Saved entries
§ §
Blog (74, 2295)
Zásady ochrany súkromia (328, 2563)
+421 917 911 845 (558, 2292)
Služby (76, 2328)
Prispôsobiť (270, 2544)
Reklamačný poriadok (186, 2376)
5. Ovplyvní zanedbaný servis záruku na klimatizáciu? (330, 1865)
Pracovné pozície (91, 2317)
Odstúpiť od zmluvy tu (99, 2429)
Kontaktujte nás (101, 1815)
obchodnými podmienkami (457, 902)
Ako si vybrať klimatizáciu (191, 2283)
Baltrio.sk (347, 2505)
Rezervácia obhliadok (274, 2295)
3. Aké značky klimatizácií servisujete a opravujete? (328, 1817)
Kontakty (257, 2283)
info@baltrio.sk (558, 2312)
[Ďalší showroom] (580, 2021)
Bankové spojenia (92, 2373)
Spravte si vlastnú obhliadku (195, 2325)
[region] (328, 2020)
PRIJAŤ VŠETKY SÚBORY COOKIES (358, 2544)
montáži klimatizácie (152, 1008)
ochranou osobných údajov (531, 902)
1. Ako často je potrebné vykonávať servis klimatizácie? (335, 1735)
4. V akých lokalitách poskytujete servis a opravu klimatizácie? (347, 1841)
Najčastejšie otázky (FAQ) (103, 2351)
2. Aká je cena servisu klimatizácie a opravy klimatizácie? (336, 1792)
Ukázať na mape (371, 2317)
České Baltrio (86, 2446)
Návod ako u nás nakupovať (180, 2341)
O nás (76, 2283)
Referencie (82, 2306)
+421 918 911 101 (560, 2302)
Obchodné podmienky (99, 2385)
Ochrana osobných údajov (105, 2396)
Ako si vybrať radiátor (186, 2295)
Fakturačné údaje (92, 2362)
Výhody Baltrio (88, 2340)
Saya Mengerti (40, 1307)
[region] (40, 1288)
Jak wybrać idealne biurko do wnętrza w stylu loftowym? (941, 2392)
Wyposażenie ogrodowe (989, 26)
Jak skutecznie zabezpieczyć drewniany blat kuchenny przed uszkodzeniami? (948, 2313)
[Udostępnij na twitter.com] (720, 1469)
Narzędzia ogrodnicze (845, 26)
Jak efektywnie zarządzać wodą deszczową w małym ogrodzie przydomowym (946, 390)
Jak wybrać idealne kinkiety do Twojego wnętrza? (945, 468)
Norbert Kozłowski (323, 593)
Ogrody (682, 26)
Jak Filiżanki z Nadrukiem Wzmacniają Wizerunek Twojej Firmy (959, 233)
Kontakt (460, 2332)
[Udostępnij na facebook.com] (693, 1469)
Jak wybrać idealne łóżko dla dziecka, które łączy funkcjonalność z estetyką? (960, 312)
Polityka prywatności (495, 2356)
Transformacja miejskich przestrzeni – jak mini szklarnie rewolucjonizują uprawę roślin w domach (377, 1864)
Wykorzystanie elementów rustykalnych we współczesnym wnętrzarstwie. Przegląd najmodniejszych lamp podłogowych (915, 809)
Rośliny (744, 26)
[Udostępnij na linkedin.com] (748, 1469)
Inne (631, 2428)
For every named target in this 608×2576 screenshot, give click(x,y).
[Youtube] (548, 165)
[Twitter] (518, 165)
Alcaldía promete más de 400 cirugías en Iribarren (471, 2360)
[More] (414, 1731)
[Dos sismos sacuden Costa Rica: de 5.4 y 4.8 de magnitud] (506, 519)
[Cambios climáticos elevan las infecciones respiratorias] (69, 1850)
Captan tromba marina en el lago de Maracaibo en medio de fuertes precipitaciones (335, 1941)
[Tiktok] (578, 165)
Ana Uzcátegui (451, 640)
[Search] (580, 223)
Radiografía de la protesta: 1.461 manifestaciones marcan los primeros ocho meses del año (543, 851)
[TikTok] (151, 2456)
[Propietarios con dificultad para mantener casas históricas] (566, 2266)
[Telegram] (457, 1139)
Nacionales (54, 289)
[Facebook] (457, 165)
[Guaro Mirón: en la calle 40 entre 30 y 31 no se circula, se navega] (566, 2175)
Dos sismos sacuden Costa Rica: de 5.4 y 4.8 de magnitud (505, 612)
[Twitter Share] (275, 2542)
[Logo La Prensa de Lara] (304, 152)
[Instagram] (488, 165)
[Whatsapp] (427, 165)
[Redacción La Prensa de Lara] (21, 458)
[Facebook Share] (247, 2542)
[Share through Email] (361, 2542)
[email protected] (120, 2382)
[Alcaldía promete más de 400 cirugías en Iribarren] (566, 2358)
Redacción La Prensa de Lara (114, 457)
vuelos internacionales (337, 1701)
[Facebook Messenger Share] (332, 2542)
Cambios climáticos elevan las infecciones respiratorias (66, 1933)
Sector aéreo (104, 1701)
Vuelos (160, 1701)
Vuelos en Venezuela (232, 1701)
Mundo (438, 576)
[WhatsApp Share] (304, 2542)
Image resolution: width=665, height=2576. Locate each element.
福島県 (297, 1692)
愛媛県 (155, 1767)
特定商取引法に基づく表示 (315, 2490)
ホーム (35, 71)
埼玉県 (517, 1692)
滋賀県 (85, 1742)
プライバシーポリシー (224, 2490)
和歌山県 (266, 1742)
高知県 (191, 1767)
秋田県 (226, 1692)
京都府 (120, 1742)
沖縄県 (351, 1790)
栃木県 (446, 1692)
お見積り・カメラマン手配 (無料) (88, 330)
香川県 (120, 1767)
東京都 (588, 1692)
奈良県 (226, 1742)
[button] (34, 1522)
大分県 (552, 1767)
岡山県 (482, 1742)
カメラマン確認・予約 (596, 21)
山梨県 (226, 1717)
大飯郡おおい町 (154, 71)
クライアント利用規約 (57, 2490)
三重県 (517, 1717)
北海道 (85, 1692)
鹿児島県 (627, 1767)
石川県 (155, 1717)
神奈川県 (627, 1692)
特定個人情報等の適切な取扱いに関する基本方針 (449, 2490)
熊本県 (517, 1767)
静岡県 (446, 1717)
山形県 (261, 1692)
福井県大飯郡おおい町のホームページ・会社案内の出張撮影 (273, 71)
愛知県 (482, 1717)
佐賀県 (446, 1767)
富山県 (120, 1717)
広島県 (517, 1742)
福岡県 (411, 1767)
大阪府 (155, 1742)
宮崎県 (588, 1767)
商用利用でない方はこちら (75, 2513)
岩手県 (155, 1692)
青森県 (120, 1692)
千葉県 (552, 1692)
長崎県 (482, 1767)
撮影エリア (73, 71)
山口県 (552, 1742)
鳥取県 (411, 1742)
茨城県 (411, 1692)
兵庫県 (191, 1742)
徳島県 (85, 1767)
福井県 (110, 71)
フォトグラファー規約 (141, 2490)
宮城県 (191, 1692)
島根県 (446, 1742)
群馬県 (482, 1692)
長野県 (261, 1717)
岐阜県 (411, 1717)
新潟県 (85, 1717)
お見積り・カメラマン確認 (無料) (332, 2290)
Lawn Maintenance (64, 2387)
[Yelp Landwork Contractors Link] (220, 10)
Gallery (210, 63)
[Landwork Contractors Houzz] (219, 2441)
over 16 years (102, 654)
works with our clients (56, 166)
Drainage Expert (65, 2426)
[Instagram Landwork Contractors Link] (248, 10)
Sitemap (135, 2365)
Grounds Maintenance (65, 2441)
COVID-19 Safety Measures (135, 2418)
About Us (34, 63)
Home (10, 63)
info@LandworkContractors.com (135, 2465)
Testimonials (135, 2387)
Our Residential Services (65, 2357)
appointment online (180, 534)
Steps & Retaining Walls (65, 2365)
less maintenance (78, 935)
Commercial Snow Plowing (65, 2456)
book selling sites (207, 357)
§ §
Problem to work on
All of the entries above must be output word for word.

Answer area
Blog (74, 2295)
Zásady ochrany súkromia (328, 2563)
+421 917 911 845 (558, 2292)
Služby (76, 2328)
Prispôsobiť (270, 2544)
Reklamačný poriadok (186, 2376)
5. Ovplyvní zanedbaný servis záruku na klimatizáciu? (330, 1865)
Pracovné pozície (91, 2317)
Odstúpiť od zmluvy tu (99, 2429)
Kontaktujte nás (101, 1815)
obchodnými podmienkami (457, 902)
Ako si vybrať klimatizáciu (191, 2283)
Baltrio.sk (347, 2505)
Rezervácia obhliadok (274, 2295)
3. Aké značky klimatizácií servisujete a opravujete? (328, 1817)
Kontakty (257, 2283)
info@baltrio.sk (558, 2312)
[Ďalší showroom] (580, 2021)
Bankové spojenia (92, 2373)
Spravte si vlastnú obhliadku (195, 2325)
[region] (328, 2020)
PRIJAŤ VŠETKY SÚBORY COOKIES (358, 2544)
montáži klimatizácie (152, 1008)
ochranou osobných údajov (531, 902)
1. Ako často je potrebné vykonávať servis klimatizácie? (335, 1735)
4. V akých lokalitách poskytujete servis a opravu klimatizácie? (347, 1841)
Najčastejšie otázky (FAQ) (103, 2351)
2. Aká je cena servisu klimatizácie a opravy klimatizácie? (336, 1792)
Ukázať na mape (371, 2317)
České Baltrio (86, 2446)
Návod ako u nás nakupovať (180, 2341)
O nás (76, 2283)
Referencie (82, 2306)
+421 918 911 101 (560, 2302)
Obchodné podmienky (99, 2385)
Ochrana osobných údajov (105, 2396)
Ako si vybrať radiátor (186, 2295)
Fakturačné údaje (92, 2362)
Výhody Baltrio (88, 2340)
Saya Mengerti (40, 1307)
[region] (40, 1288)
Jak wybrać idealne biurko do wnętrza w stylu loftowym? (941, 2392)
Wyposażenie ogrodowe (989, 26)
Jak skutecznie zabezpieczyć drewniany blat kuchenny przed uszkodzeniami? (948, 2313)
[Udostępnij na twitter.com] (720, 1469)
Narzędzia ogrodnicze (845, 26)
Jak efektywnie zarządzać wodą deszczową w małym ogrodzie przydomowym (946, 390)
Jak wybrać idealne kinkiety do Twojego wnętrza? (945, 468)
Norbert Kozłowski (323, 593)
Ogrody (682, 26)
Jak Filiżanki z Nadrukiem Wzmacniają Wizerunek Twojej Firmy (959, 233)
Kontakt (460, 2332)
[Udostępnij na facebook.com] (693, 1469)
Jak wybrać idealne łóżko dla dziecka, które łączy funkcjonalność z estetyką? (960, 312)
Polityka prywatności (495, 2356)
Transformacja miejskich przestrzeni – jak mini szklarnie rewolucjonizują uprawę roślin w domach (377, 1864)
Wykorzystanie elementów rustykalnych we współczesnym wnętrzarstwie. Przegląd najmodniejszych lamp podłogowych (915, 809)
Rośliny (744, 26)
[Udostępnij na linkedin.com] (748, 1469)
Inne (631, 2428)
For every named target in this 608×2576 screenshot, give click(x,y).
[Youtube] (548, 165)
[Twitter] (518, 165)
Alcaldía promete más de 400 cirugías en Iribarren (471, 2360)
[More] (414, 1731)
[Dos sismos sacuden Costa Rica: de 5.4 y 4.8 de magnitud] (506, 519)
[Cambios climáticos elevan las infecciones respiratorias] (69, 1850)
Captan tromba marina en el lago de Maracaibo en medio de fuertes precipitaciones (335, 1941)
[Tiktok] (578, 165)
Ana Uzcátegui (451, 640)
[Search] (580, 223)
Radiografía de la protesta: 1.461 manifestaciones marcan los primeros ocho meses del año (543, 851)
[TikTok] (151, 2456)
[Propietarios con dificultad para mantener casas históricas] (566, 2266)
[Telegram] (457, 1139)
Nacionales (54, 289)
[Facebook] (457, 165)
[Guaro Mirón: en la calle 40 entre 30 y 31 no se circula, se navega] (566, 2175)
Dos sismos sacuden Costa Rica: de 5.4 y 4.8 de magnitud (505, 612)
[Twitter Share] (275, 2542)
[Logo La Prensa de Lara] (304, 152)
[Instagram] (488, 165)
[Whatsapp] (427, 165)
[Redacción La Prensa de Lara] (21, 458)
[Facebook Share] (247, 2542)
[Share through Email] (361, 2542)
[email protected] (120, 2382)
[Alcaldía promete más de 400 cirugías en Iribarren] (566, 2358)
Redacción La Prensa de Lara (114, 457)
vuelos internacionales (337, 1701)
[Facebook Messenger Share] (332, 2542)
Cambios climáticos elevan las infecciones respiratorias (66, 1933)
Sector aéreo (104, 1701)
Vuelos (160, 1701)
Vuelos en Venezuela (232, 1701)
Mundo (438, 576)
[WhatsApp Share] (304, 2542)
Image resolution: width=665, height=2576. Locate each element.
福島県 (297, 1692)
愛媛県 (155, 1767)
特定商取引法に基づく表示 (315, 2490)
ホーム (35, 71)
埼玉県 (517, 1692)
滋賀県 (85, 1742)
プライバシーポリシー (224, 2490)
和歌山県 (266, 1742)
高知県 (191, 1767)
秋田県 (226, 1692)
京都府 (120, 1742)
沖縄県 (351, 1790)
栃木県 (446, 1692)
お見積り・カメラマン手配 (無料) (88, 330)
香川県 (120, 1767)
東京都 (588, 1692)
奈良県 (226, 1742)
[button] (34, 1522)
大分県 (552, 1767)
岡山県 (482, 1742)
カメラマン確認・予約 (596, 21)
山梨県 (226, 1717)
大飯郡おおい町 (154, 71)
クライアント利用規約 (57, 2490)
三重県 (517, 1717)
北海道 (85, 1692)
鹿児島県 (627, 1767)
石川県 (155, 1717)
神奈川県 (627, 1692)
特定個人情報等の適切な取扱いに関する基本方針 (449, 2490)
熊本県 (517, 1767)
静岡県 (446, 1717)
山形県 (261, 1692)
福井県大飯郡おおい町のホームページ・会社案内の出張撮影 (273, 71)
愛知県 (482, 1717)
佐賀県 (446, 1767)
富山県 (120, 1717)
広島県 (517, 1742)
福岡県 (411, 1767)
大阪府 (155, 1742)
宮崎県 (588, 1767)
商用利用でない方はこちら (75, 2513)
岩手県 (155, 1692)
青森県 (120, 1692)
千葉県 (552, 1692)
長崎県 (482, 1767)
撮影エリア (73, 71)
山口県 (552, 1742)
鳥取県 (411, 1742)
茨城県 (411, 1692)
兵庫県 (191, 1742)
徳島県 (85, 1767)
福井県 (110, 71)
フォトグラファー規約 (141, 2490)
宮城県 (191, 1692)
島根県 (446, 1742)
群馬県 (482, 1692)
長野県 (261, 1717)
岐阜県 (411, 1717)
新潟県 (85, 1717)
お見積り・カメラマン確認 (無料) (332, 2290)
Lawn Maintenance (64, 2387)
[Yelp Landwork Contractors Link] (220, 10)
Gallery (210, 63)
[Landwork Contractors Houzz] (219, 2441)
over 16 years (102, 654)
works with our clients (56, 166)
Drainage Expert (65, 2426)
[Instagram Landwork Contractors Link] (248, 10)
Sitemap (135, 2365)
Grounds Maintenance (65, 2441)
COVID-19 Safety Measures (135, 2418)
About Us (34, 63)
Home (10, 63)
info@LandworkContractors.com (135, 2465)
Testimonials (135, 2387)
Our Residential Services (65, 2357)
appointment online (180, 534)
Steps & Retaining Walls (65, 2365)
less maintenance (78, 935)
Commercial Snow Plowing (65, 2456)
book selling sites (207, 357)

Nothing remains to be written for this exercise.